Your objective »
Among the entries below, one stretch runs from the line that contains "1182x709 pixels. Task: Tap" through the line that contains "You are a computer-use". Repeat that stretch exactly, ends included, and only that.

Materials provided »

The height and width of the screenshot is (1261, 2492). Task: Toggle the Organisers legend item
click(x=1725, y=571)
--
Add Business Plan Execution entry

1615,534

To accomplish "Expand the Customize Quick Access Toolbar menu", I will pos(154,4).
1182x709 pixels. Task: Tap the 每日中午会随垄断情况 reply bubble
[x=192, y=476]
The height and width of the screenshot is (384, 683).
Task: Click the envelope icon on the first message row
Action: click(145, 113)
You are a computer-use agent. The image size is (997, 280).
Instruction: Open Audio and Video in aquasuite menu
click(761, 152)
---
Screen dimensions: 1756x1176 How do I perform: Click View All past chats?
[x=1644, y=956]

Response to this exercise »
1182x709 pixels. Task: Tap the 每日中午会随垄断情况 reply bubble
[x=192, y=476]
The height and width of the screenshot is (384, 683).
Task: Click the envelope icon on the first message row
Action: click(145, 113)
You are a computer-use agent. The image size is (997, 280).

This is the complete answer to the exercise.